Ditto she was always running to me for emotional support, even as young as a three year old. I remember it made me feel so grown up - now I look at my tiny babies and think 'how could you put so much on such a tiny child?'

Anyway, it really changed my perspective and I struggled with it when I first had my DC.

fashionqueen0123 · 24/10/2024 17:01

I feel very lucky reading this thread. My parents were/are amazing and my parenting is a very similar style due to that. So it does annoy me when I hear that some people were told oh but it was the 80s etc because that’s not an excuse. I have plenty of friends the same age who also have lovely parents.

I’m just more relaxed about bedtimes as my mum was really strict on it and it did my head in as a teen. But that’s seriously the worst thing I can say! My DH however had neglectful parents similar stories to what people have written on here. He is not repeating the cycle and it horrified him how bad it was when he met me and my family as he never realised the full extent before.

Conniebygaslight · 24/10/2024 17:02

Having children is a massive life shift OP, it’s completely normal for us to question our own parents when we become parents ourselves. We can suddenly appreciate how our parents’ felt or similarly wonder what the hell they were thinking,depending on our own childhood experiences.

Stresshead84x · 24/10/2024 17:06

Sprogonthetyne · 24/10/2024 15:56

Totally relate to this, my mum & gran would always make jokes about one of my aunts been over protective of my cousins because she...

-Used car seats / booster seats for primary school aged kids

  • Asked people to smoke outside/ away from her children
  • encouraged them to eat fruit

I got all of this with my in-laws! Got told I was treating my child like a prisoner because she drank water and not fizzy drinks- at 2. Got laughed at for not using a second hand booster when she moved out of her baby car seat- and for not putting puffy jackets on in the car seat.

I also got a lot of comments when I breastfed because my baby would wake up to feed regularly when we visited but I got the last laugh with that one because my SIL had a baby a few years later that was bottle fed and she was a nightmare to get to sleep and fussy feeder.

annaak · 24/10/2024 17:06

This is interesting because my mum was the mumsy, overprotective mum who definitely lost herself in motherhood.

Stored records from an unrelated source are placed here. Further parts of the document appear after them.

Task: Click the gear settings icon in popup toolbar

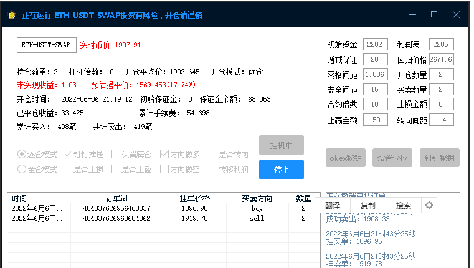Action: click(x=429, y=205)
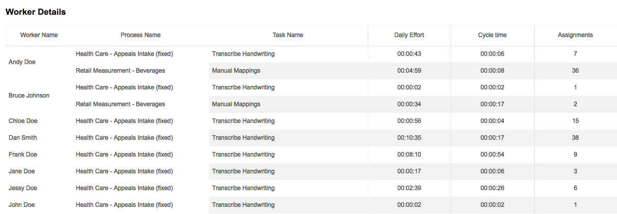Click the Process Name column header

(140, 35)
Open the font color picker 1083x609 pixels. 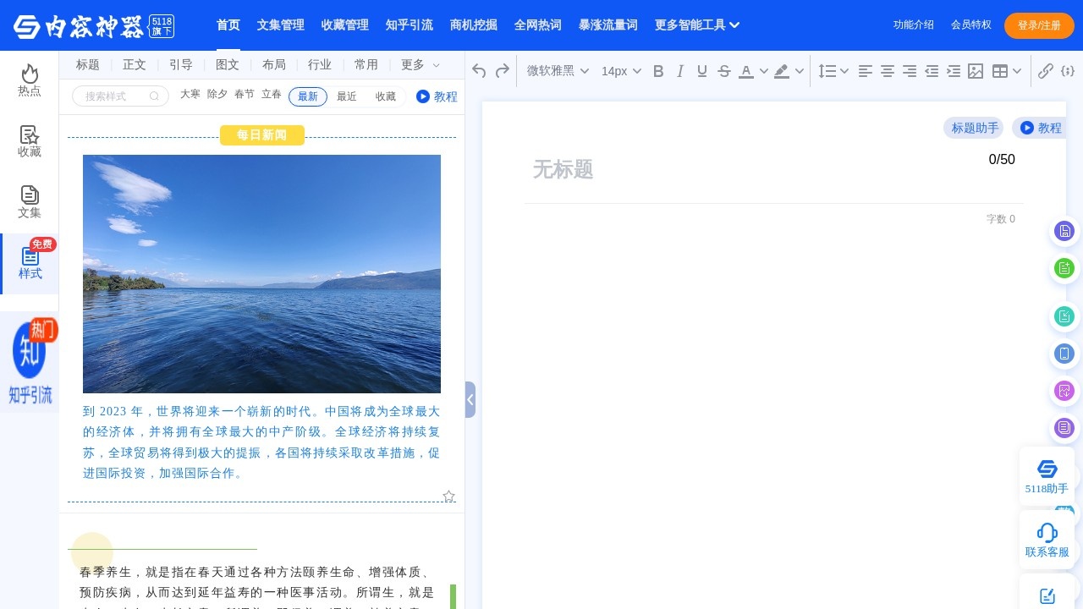[x=745, y=71]
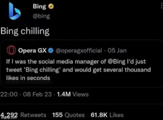Click the 22:00 · 08 Feb 23 timestamp

tap(26, 94)
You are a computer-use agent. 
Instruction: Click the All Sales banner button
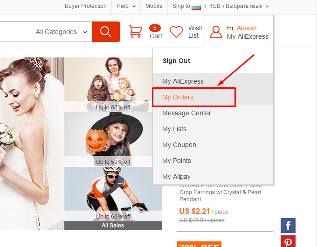coord(113,226)
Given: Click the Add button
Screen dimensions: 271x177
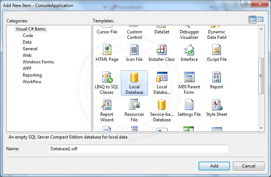Looking at the screenshot, I should coord(214,166).
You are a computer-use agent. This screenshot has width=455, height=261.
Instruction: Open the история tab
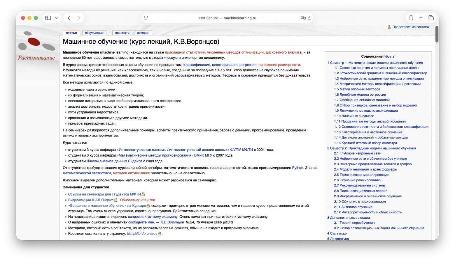pyautogui.click(x=143, y=33)
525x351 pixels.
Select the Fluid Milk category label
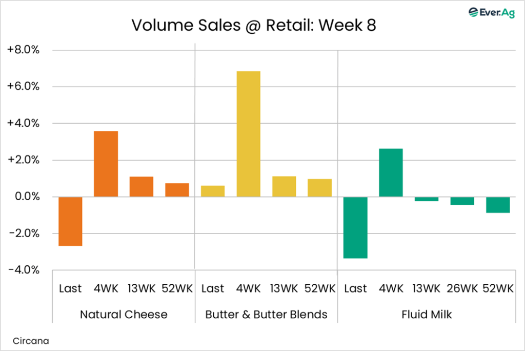coord(427,315)
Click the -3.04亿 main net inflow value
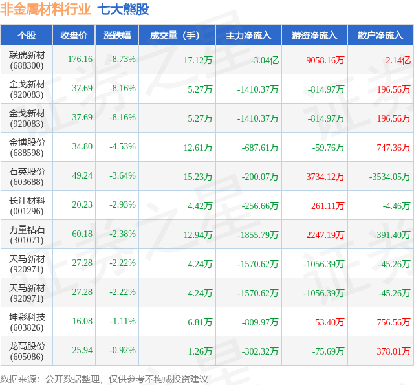Screen dimensions: 414x385 click(265, 60)
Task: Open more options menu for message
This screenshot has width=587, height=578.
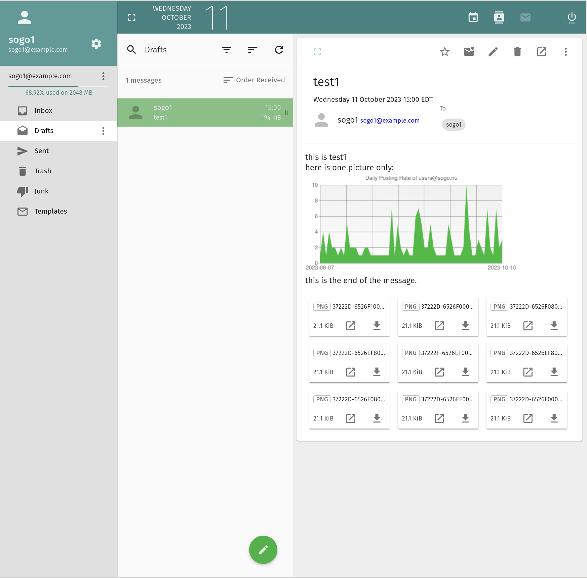Action: point(565,52)
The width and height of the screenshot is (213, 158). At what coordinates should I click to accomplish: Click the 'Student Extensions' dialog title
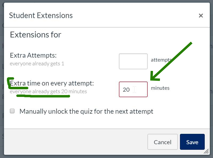(x=41, y=15)
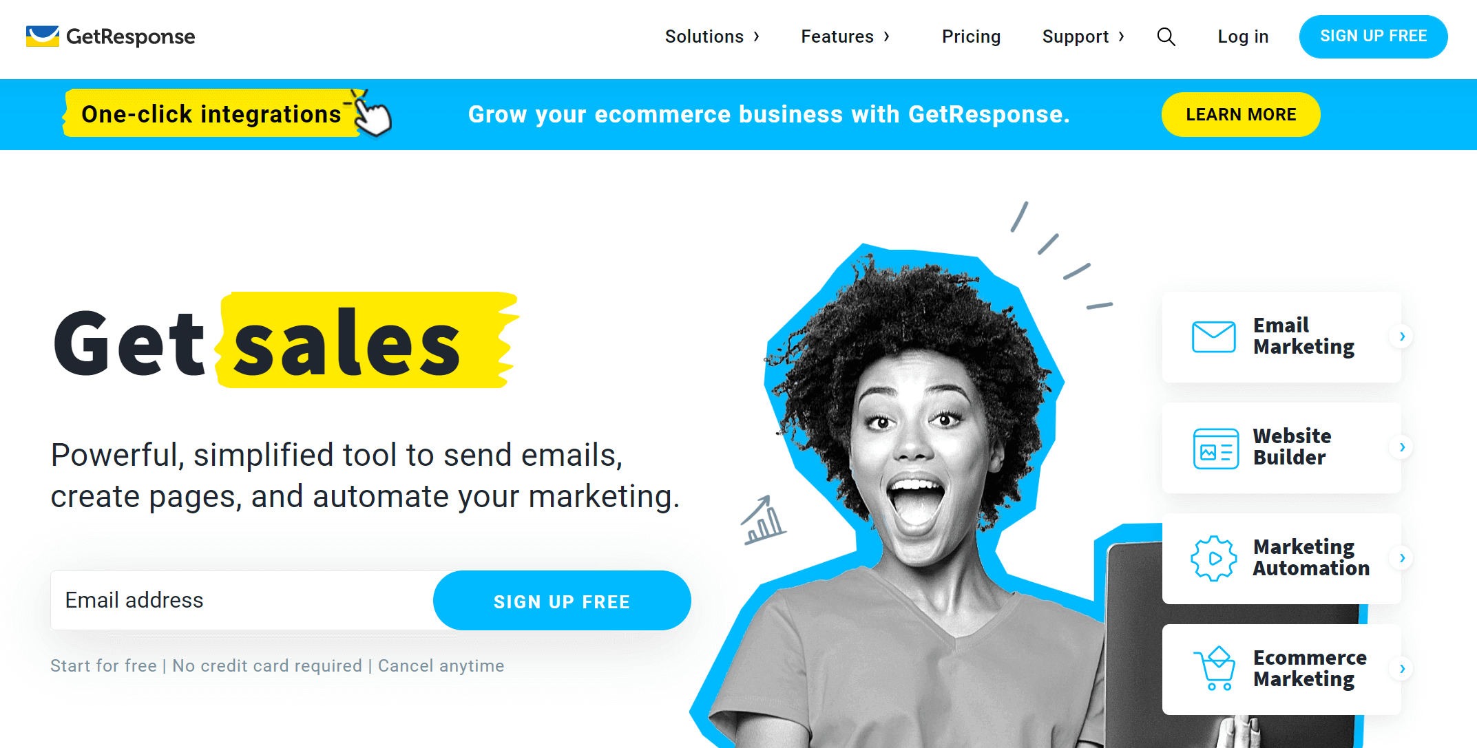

It’s made me terrified of becoming a parent because I don’t want to do the same thing, and it’s caused me problems as an adult - I’ve been told I have a high opinion of myself and I have very high expectations of how much attention I should have etc. which definitely come from being completely spoiled with love and attention in childhood. I also found finding independence very hard as a teen and my mum and I have a fractious relationship now, although I do love her.

So maybe mums can’t win either way.

StrictlyAFemaleFemale · 24/10/2024 17:07

I'm nodding along to most of these posts. I remember looking at baby DS and feeling love, and then thinking there's no way this is how my parents felt.

The idea that families are to be enjoyed rather than endured came as quite a shock.